Materials which were not developed by or for the entity sponsoring the site and whose development was not under the control of the entity sponsoring the
site are not required to meet these guidelines in order for a site to meet the guidelines.  These items would be considered commodities or products delivered
by the site rather than being part of the site.
***End Excerpt***

Would a site wanting to claim some level of W3C conformance that had such content have to call out which items fit this category?  For example what if I have an investment site that uses a stock research tool that is actually copyrighted and developed by a third party?  The page hosting this tool might comply with all W3C items but the tool itself might not.  The end user should have an easy way to know this ahead of time in my opinion.

This could also be true say of a multimedia site offering films for download.  The process of downloading and navigating might conform to W3C but the films themselves might not.  As an end user I'd want to know this distinction if I read that the site/page complied with W3C.

  ----- Original Message ----- 
  From: Gregg Vanderheiden 
  Sent: Thursday, January 30, 2003 7:28 AM
  Subject: Conformance Claims and Logo

  Hi all,

  I took an action item to redo the conformance section and incorporate recent discussions as well as propose a way out of some issues that were identified. 

  Below is my attempt to do so.   (One week EARLY!) 

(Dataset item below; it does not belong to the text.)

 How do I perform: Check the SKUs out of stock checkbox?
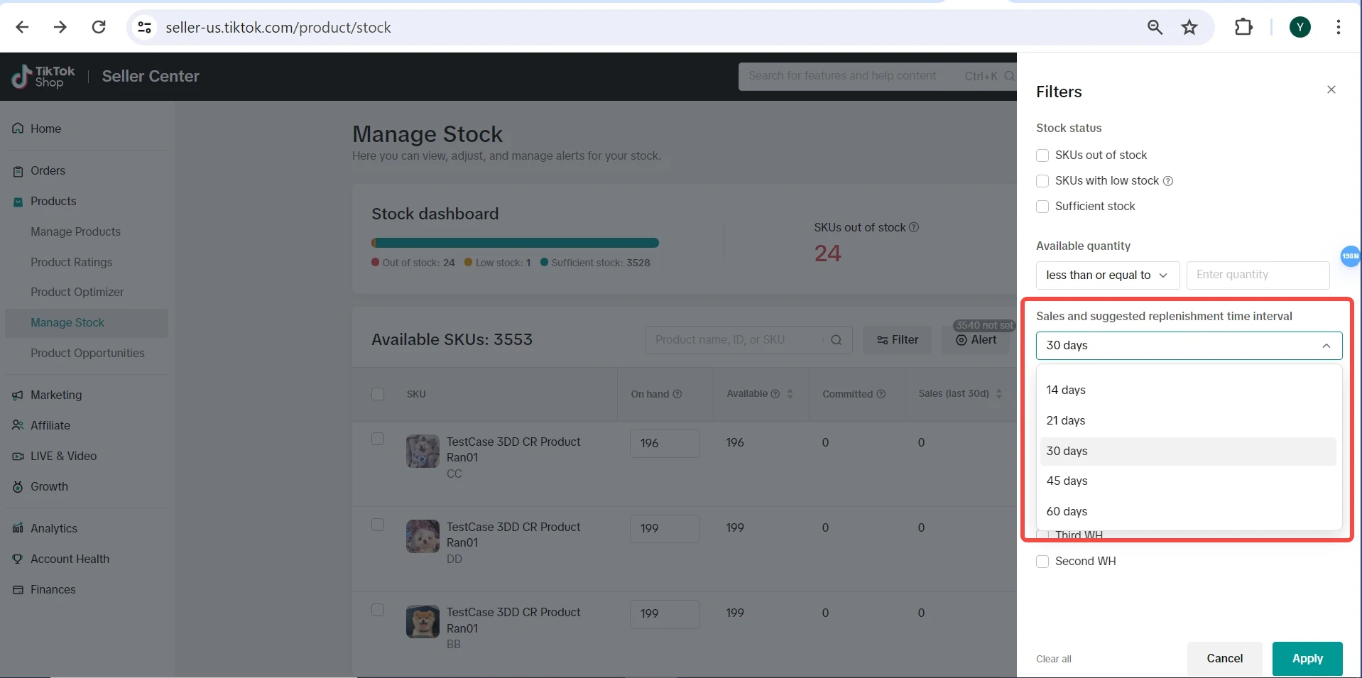tap(1042, 155)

     I tried to make the Level descriptions accurate, rather than sounding nice.  It is tricky.

  (thanks Ben and Jason for input on this)

  Comments please.



  WCAG 2.0 provides three levels of conformance for each of its 21 checkpoints.  

  MINIMUM LEVEL. - includes success criteria for the checkpoint that address key problems and are applicable across the broad range of Web content and sites.  Conformance at this level will substantially overcome the barriers for many people with disabilities, but there will be people with disabilities who will still not be able to access the content.  No claim of conformance can be made unless the minimum level of conformance is achieved for all checkpoints.

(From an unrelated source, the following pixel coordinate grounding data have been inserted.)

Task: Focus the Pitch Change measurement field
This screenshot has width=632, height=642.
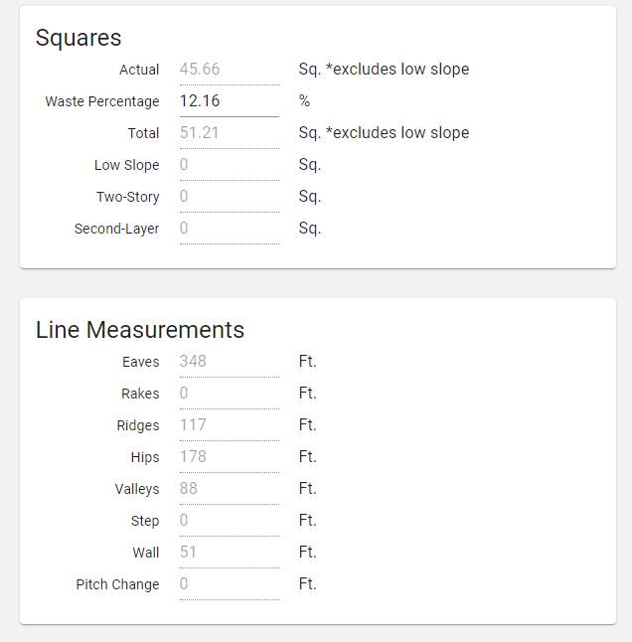Action: click(230, 583)
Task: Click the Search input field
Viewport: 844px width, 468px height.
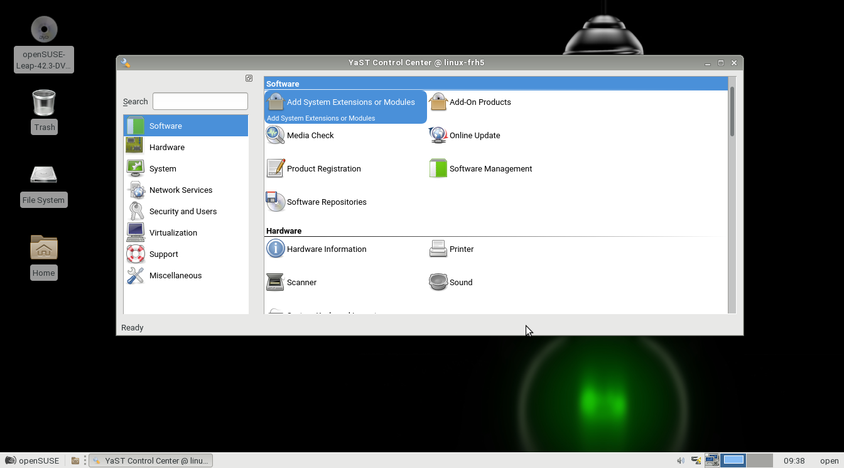Action: [200, 101]
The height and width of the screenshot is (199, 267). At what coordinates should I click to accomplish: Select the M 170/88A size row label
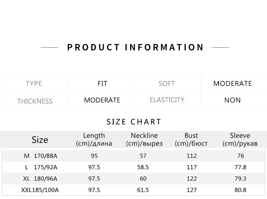tap(40, 156)
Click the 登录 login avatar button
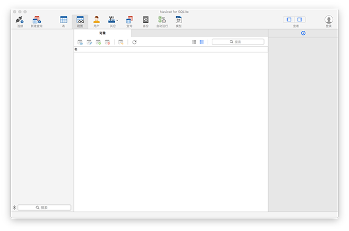This screenshot has width=349, height=231. (329, 20)
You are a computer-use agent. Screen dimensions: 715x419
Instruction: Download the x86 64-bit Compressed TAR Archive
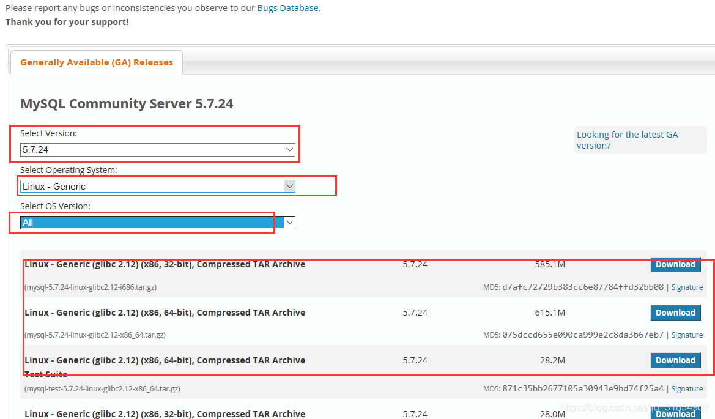click(x=675, y=313)
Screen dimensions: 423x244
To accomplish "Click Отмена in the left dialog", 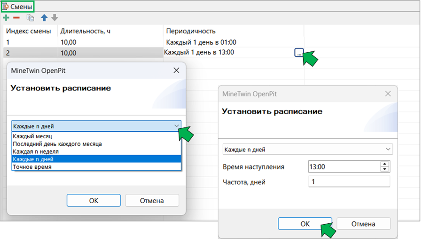I will [152, 201].
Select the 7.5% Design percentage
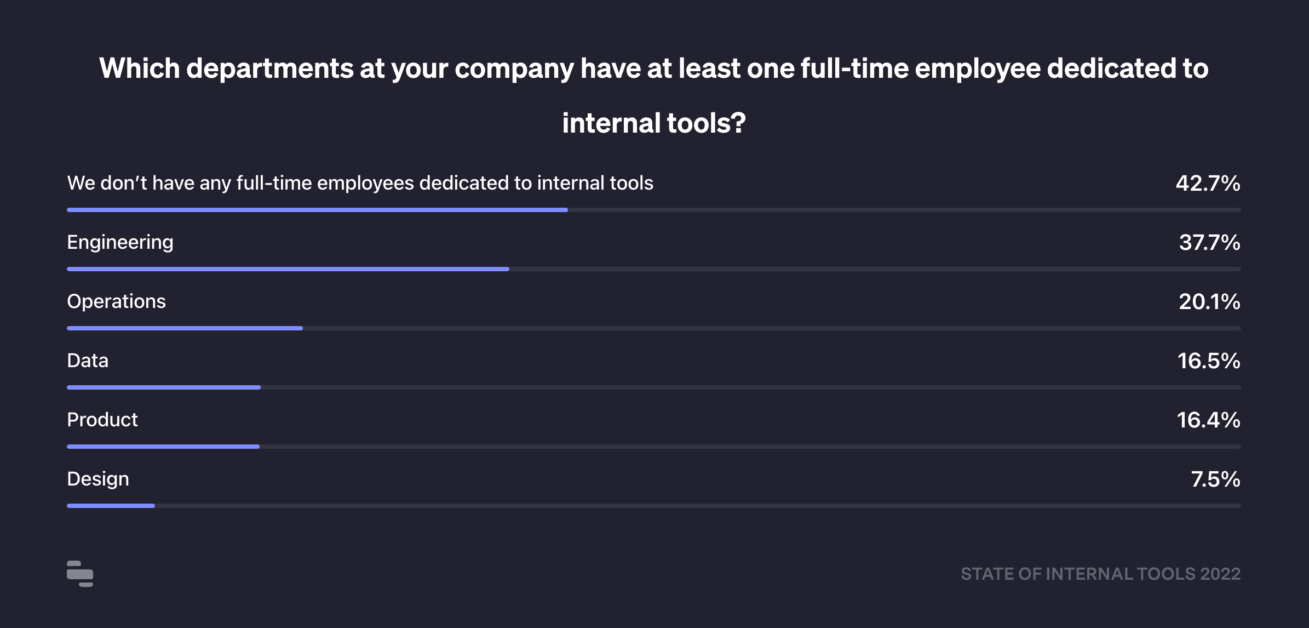This screenshot has height=628, width=1309. point(1215,479)
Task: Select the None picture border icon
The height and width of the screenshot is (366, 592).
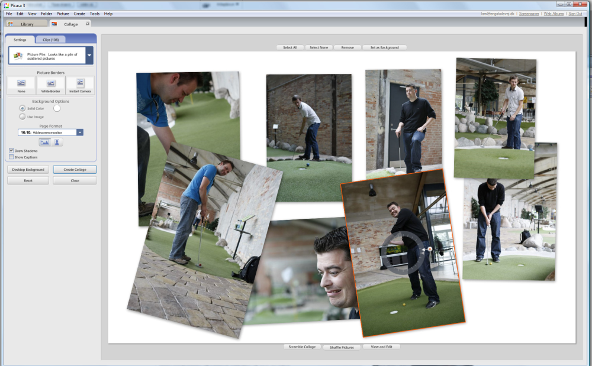Action: pyautogui.click(x=21, y=84)
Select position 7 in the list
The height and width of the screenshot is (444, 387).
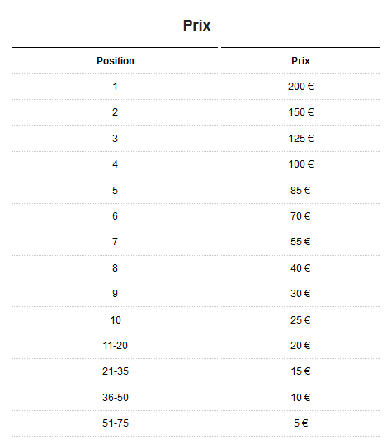pos(115,242)
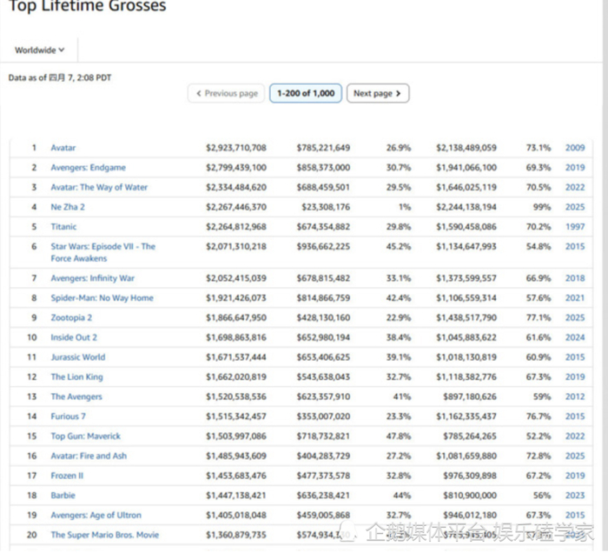Open the Titanic movie page
This screenshot has width=608, height=553.
63,227
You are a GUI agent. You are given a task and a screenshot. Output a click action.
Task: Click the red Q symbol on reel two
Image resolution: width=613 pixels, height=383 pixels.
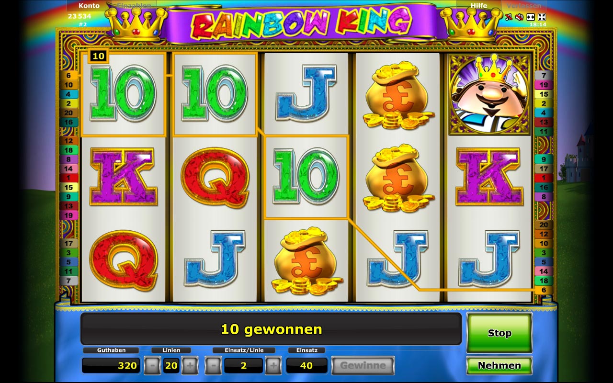pyautogui.click(x=215, y=177)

  LEVEL 2 - includes additional success criteria that increase the accessibility of Web content, but that are more difficult to implement on Web content in general or on specific types of content.

  LEVEL 3 - represents the highest level of conformance in WCAG 2.0.   It includes success criteria that may be very difficult as well as criteria that may not be possible at all for some types of content or some Web architectures.

  Conformance Claims  

  The rules regarding conformance claims are as follows:

    1.. No conformance claim of any type may be made unless all MINIMUM Level success criteria have been met for all checkpoints in WCAG 2.0. 
    2.. If all of the checkpoints have been met hat the MINIMUM success criteria Level, but only some of the criteria for Level 2 have been met, then a conformance claim at "LEVEL 1+" can be made. 
    3.. If all success criteria (for all checkpoints) are met at the MINIMUM Level and Level 2, then a claim conformance at "Level 2" can be made. 
    4.. If all of the success criteria for (for all checkpoints) are met at the MINIMUM and Level 2, as well as some, but not all of the criteria for Level 3, then a conformance claim can be made at "Level 2+". 
    5.. If all success criteria for all Levels have been met, then a conformance claim at "Level 3" can be made. 

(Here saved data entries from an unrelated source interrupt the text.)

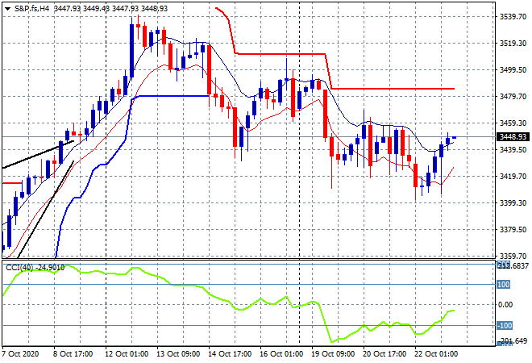Select the large red candle at 14 Oct 17:00
This screenshot has height=363, width=532.
(209, 69)
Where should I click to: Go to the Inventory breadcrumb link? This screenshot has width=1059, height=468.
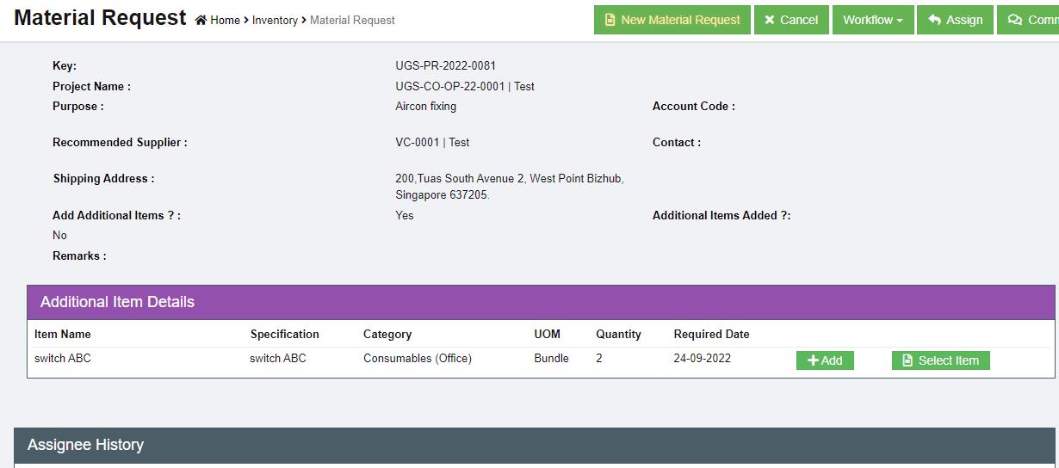click(275, 20)
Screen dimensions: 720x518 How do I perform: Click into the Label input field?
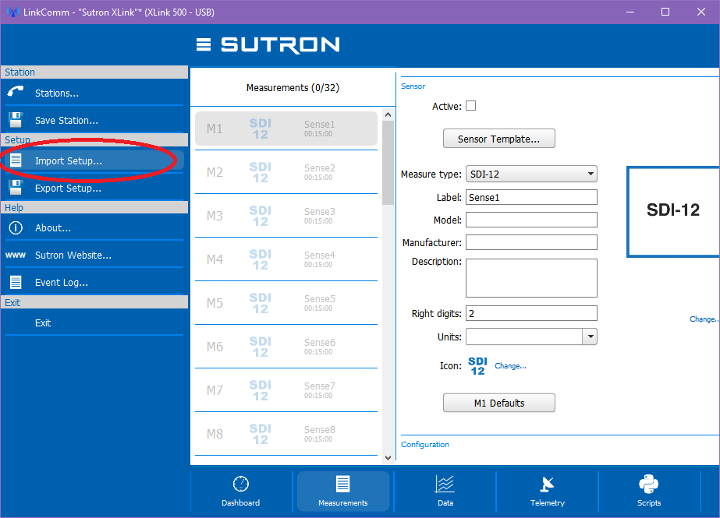tap(531, 198)
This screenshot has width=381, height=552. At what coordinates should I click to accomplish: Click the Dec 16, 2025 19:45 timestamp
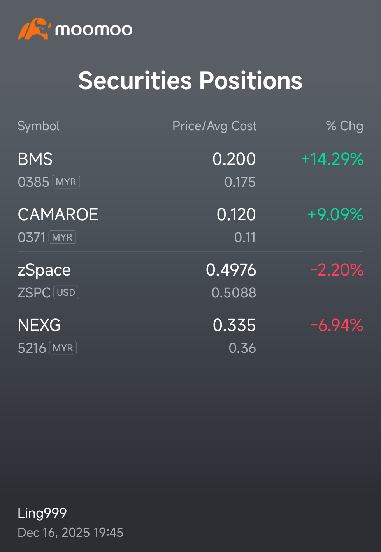(x=70, y=533)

  All conformance claims must include (at minimum):

    1.. The version of the guidelines to which a conformance claim is made and the URI of the guidelines document. 
    2.. The scope of the conformance claim (pages, portions of the site, types of content etc.  addressed by the claim) 
    3.. The level at which conformance is claimed. 
    4.. The date the conformance claim was made. 

  For conformance claims of Level 1+ and Level 2+, it is helpful and recommended (but not required) that sites report specifically which criteria they have met within each of the guidelines and checkpoints.  Techniques for specifying which success criteria beyond Minimal have been met can be found in the WCAG 2.0 Techniques document for the specific technology(s) you are using.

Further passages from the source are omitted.